ZikangZhou / HiVT

[CVPR 2022] HiVT: Hierarchical Vector Transformer for Multi-Agent Motion Prediction
https://openaccess.thecvf.com/content/CVPR2022/papers/Zhou_HiVT_Hierarchical_Vector_Transformer_for_Multi-Agent_Motion_Prediction_CVPR_2022_paper.pdf
Apache License 2.0
577 stars 115 forks source link

Number of local regions #6

Closed cyrushx closed 2 years ago

cyrushx commented 2 years ago

Is the number of local regions N the same as the number of agents (target + context) in Argoverse? If so, would you mind pointing to the code where the local data in each region is computed?

There is a single agent to predict in Argoverse. Are you trying to predict all the agents, including the context agents, with your model and compute the joint loss over all agents?

Thanks!

ZikangZhou commented 2 years ago

During data preprocessing, all objects (including AV, AGENT, and OTHER) are treated equivalently, and the model will make predictions for all objects (though the data quality of some context objects is not so good in Argoverse 1.1). This is similar to some baselines like LaneGCN and Scene Transformer, but we don't normalize the scene according to the position and heading of the "focal agent" defined by the benchmark when preprocessing data. The loss is still a marginal loss, but you can also use a joint loss if you want, just like what is done by Scene Transformer.

The Argoverse benchmark is for single-agent prediction.
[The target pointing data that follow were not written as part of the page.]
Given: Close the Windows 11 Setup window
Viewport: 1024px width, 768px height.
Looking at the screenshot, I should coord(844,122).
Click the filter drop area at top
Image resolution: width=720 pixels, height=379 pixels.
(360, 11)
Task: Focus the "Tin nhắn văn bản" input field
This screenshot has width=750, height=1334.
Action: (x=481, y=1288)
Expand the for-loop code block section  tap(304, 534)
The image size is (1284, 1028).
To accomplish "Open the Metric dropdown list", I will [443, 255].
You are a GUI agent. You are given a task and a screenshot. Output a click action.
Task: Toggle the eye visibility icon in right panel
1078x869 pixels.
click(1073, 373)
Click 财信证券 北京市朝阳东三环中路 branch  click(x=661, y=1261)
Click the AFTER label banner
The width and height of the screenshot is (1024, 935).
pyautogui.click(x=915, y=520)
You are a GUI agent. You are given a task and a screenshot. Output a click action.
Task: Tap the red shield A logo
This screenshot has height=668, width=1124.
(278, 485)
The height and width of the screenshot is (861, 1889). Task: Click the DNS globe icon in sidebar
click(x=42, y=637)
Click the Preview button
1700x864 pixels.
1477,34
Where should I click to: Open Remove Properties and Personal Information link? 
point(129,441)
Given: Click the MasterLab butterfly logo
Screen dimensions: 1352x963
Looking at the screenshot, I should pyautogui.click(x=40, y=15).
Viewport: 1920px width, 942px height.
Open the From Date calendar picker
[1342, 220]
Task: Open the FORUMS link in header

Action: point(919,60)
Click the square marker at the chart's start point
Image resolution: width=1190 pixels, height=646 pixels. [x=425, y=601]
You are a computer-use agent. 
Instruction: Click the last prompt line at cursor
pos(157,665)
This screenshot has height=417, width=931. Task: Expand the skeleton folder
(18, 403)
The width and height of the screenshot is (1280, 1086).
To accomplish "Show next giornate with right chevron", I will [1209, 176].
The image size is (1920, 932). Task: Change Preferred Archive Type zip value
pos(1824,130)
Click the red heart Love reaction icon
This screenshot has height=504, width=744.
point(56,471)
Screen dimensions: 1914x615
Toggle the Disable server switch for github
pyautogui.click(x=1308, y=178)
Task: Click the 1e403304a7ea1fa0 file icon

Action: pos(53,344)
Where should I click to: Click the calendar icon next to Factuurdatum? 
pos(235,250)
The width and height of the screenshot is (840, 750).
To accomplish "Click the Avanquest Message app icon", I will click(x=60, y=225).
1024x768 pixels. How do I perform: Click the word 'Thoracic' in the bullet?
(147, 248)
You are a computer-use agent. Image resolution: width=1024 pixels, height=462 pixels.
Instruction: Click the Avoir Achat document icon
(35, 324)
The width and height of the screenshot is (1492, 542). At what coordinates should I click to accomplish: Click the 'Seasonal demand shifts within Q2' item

For this reason, although we model all objects symmetrically and make predictions for all of them, during evaluation we only evaluate the prediction accuracy of the focal agent such that the performance number is comparable with other works.

This repo uses PyG, and the computation of local data is equivalent to building radius graph by modifying the edge index (here and here). Alternately, you can use Pytorch Cluster to play with the edge index and achieve similar or more sophisticated functionality.

cyrushx commented 2 years ago

Thank you!